Os dois caem na gargalhada. Mas pensam que não deixa de ser mais ou menos assim. Voltam ao trabalho. Alice liga para a ONG e deixa tudo combinado para amanhã. Vendo o endereço constata que realmente terão de madrugar! O resto da tarde transcorre rápido. Terminam de passar os últimos pontos importantes e dividir as tarefas. Todos se despedem. Juntos, no ônibus, Alice aproveita o percurso para deixar combinado com Rodrigo a visita.”
“Como você prefere fazer amanhã? A Ana disse que nem precisamos vir ao escritório, podemos ir direto. Pelo que eu vi, teremos de pegar mais de uma condução.”
“Tem metrô perto? Eu sempre prefiro, pego pouco ônibus!”
“Podemos marcar de nos encontrar na catraca do metrô Vila Madalena. Mas terá de ser bem cedo. Umas 7h, ok?”
“Tudo bem. Estarei lá. Até amanhã Alice.” – despede-se Rodrigo descendo do ônibus.
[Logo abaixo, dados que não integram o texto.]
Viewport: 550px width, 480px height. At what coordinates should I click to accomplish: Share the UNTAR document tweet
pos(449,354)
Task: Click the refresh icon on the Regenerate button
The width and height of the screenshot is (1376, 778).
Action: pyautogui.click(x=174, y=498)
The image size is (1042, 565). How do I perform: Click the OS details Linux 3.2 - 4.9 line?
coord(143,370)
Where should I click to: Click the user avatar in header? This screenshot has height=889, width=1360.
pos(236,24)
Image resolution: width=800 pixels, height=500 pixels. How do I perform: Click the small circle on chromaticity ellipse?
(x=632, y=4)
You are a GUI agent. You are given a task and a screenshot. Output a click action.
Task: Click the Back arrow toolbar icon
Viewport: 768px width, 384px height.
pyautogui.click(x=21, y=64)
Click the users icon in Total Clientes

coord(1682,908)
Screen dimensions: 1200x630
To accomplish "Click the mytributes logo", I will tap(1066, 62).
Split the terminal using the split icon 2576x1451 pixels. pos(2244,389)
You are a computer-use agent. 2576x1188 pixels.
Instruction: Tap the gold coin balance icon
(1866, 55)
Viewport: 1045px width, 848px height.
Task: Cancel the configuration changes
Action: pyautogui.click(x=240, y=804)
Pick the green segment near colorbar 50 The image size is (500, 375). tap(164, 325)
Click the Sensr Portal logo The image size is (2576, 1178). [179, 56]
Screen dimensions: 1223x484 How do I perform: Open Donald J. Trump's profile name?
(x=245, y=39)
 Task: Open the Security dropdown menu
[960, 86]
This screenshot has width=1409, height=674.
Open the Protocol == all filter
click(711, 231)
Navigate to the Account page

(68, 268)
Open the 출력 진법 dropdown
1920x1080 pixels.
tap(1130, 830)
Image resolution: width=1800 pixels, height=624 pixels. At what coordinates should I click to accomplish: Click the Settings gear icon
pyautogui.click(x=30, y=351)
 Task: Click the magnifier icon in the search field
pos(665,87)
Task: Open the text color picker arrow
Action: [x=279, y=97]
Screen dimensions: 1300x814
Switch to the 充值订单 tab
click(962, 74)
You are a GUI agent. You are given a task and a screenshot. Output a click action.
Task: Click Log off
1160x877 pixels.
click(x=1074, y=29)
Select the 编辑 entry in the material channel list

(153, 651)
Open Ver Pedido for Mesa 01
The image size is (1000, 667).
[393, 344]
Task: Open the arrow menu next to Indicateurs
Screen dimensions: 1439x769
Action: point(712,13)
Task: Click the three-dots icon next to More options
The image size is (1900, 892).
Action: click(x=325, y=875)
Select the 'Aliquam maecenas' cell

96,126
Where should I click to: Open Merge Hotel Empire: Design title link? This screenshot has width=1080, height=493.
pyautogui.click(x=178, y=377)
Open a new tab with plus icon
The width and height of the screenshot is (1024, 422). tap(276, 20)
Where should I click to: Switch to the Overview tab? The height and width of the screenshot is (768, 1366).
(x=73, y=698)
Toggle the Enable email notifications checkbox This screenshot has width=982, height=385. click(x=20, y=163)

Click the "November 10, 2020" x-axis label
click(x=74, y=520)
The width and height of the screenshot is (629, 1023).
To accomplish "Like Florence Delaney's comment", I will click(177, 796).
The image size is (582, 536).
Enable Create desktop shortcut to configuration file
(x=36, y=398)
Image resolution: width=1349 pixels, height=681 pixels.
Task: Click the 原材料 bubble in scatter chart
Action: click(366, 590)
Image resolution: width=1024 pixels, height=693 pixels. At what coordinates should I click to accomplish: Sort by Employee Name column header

Ela desce alguns pontos depois. No caminho lembra-se de que sua dispensa estava vazia, então resolve fazer umas comprinhas. Sabia que voltaria com fome e cansada para cozinhar amanhã. O supermercado não estava cheio. Rápido ela termina as compras. Chega em casa. Deixa as coisas na cozinha, guarda o que é de geladeira e vai para um banho, mais que merecido! Veste uma roupa confortável e vai para a cozinha. Resolve de comida, fazer um strogonoff de carne, fácil e prático para congelar. Assim não gasta almoçando e jantando fora. Aproveita e faz um molho de tomate e cozinha um macarrão rápido para a janta. Ela não sabia dizer bem por que, mas tinha horas que sentia uma fome descomedida e noutras nem se lembrava dela. Ela termina de comer e resolve dar uma olhada em seus emails e no seu facebook. Assim que entra em seu perfil, vê que tinha um pedido de amizade. Era Rodrigo. De imediato ela aceita, e entra em seu perfil para dar uma fuçada. Nele muitas fotos de seu país e de sua família. Parecia ser uma pessoa muito ligada a eles. Em suas publicações pensamentos profundos dele, frases de autores famosos. E vez por outra, algum quadrinho muito bem humorado e sarcástico do Quino. Sua lista de livros favoritos era extensa e de fazer inveja. Seus filmes eram muitos e dos melhores. Seus artistas musicais favoritos iam desde música típica do seu país a rock melódico, passando por música brasileira e clássica. Eclético o rapaz! Ela deixa uma mensagem carinhosa, dizendo que a amizade está aceita, que ele tem muito bom gosto e que quem dera tivesse lido metade dos livros que ele leu! Não estava online e suas postagens eram muito de vez em quando. Ela termina de usar a internet e resolve ir deitar cedo. Amanhã seria um longo dia. Liga a TV e deixa em algum desses canais de documentários musicais. Agitada e confusa vagueia, não conseguindo se ater à TV e a um pensamento só. Eles vinham e sumiam rapidamente, em flashes. Quando de repente se dá conta de que linhas brotavam e se alinhavam precisas e rítmicas em sua mente. Era ele!! Era ele!! Um singelo poema estava nascendo. Ela pega à mesinha ao lado da cama um caderninho e caneta. Sem muito esforço e muito pensar começa a escrever. Em poucos minutos eis que ele surge:
E como fica o desejo?
Onde cabe o amor?
Como viver não sendo um padrão?
Como viver, amar e desejar...
Nele refletia sobre seguir padrões e como ser você mesma. Assim terminando ela apaga a luz, deita e logo adormece.